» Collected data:
○ ○ ○ ○ ○ ○ ○

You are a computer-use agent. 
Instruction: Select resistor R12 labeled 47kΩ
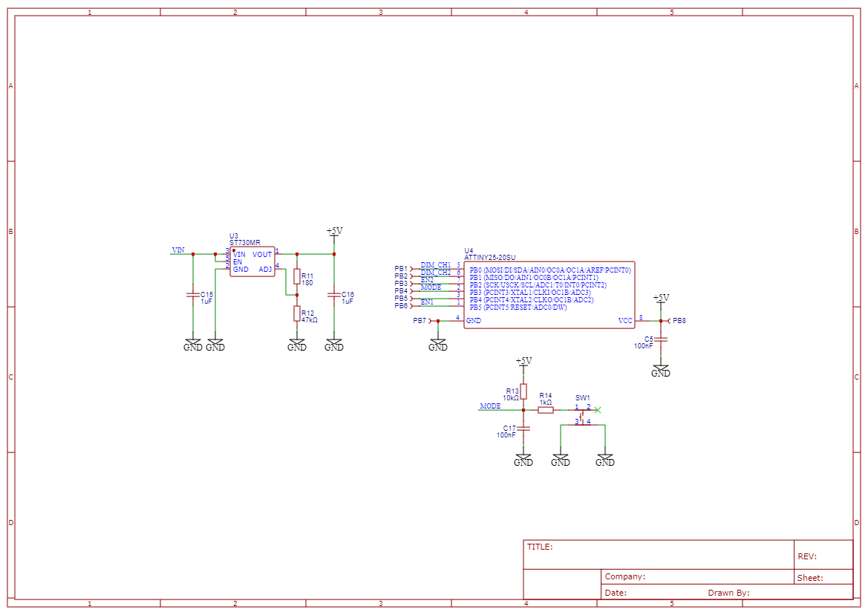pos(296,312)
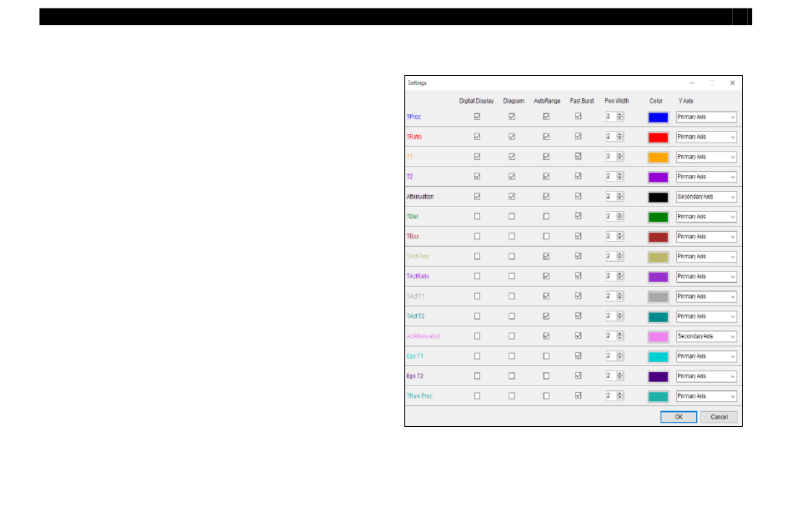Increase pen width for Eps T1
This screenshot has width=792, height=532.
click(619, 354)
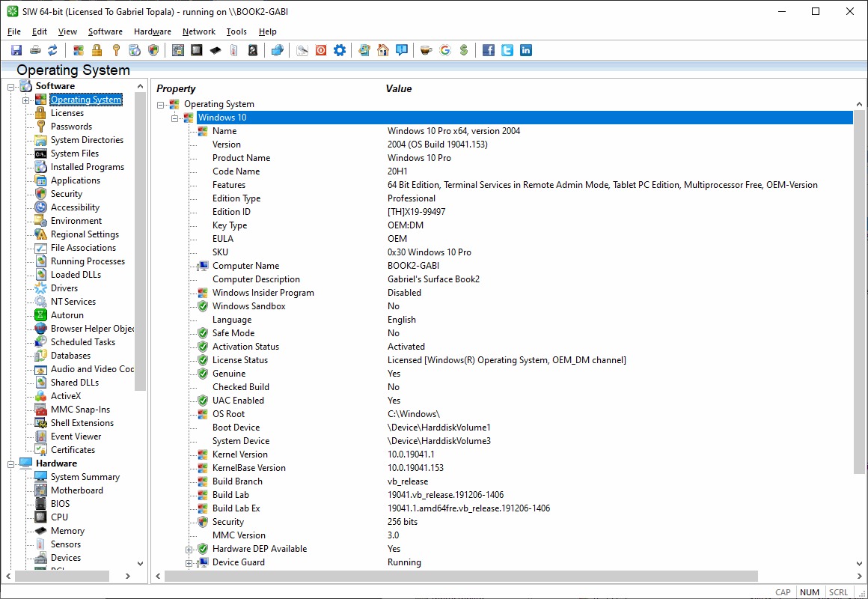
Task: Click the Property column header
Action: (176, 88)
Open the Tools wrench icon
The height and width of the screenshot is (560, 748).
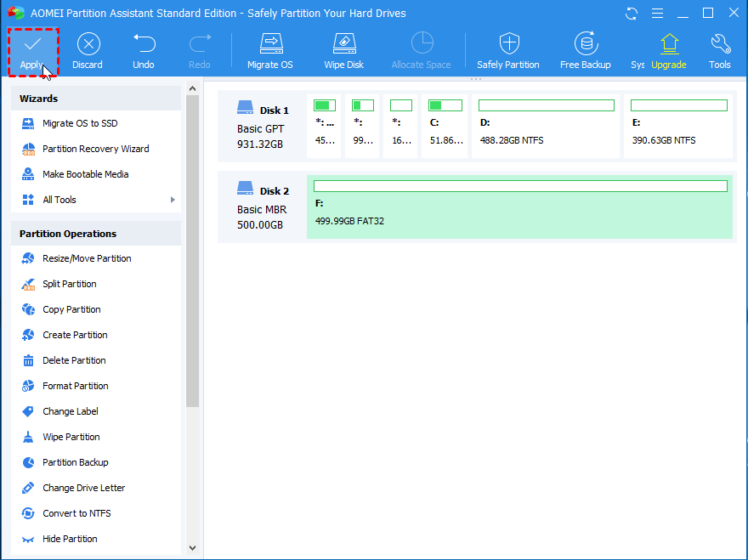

○ ○ ○ ○ ○ ○ ○

» Exercise aim: What is needed is an exact restatement of every line from the line containing "Instruction: Select resistor R12 labeled 47kΩ" through the last line of the records, minus any pictures.

» Reply:
Instruction: Select resistor R12 labeled 47kΩ
pos(296,312)
Increase pen width for Eps T1
This screenshot has width=792, height=532.
click(619, 354)
Task: Click the Property column header
Action: (176, 88)
Open the Tools wrench icon
The height and width of the screenshot is (560, 748).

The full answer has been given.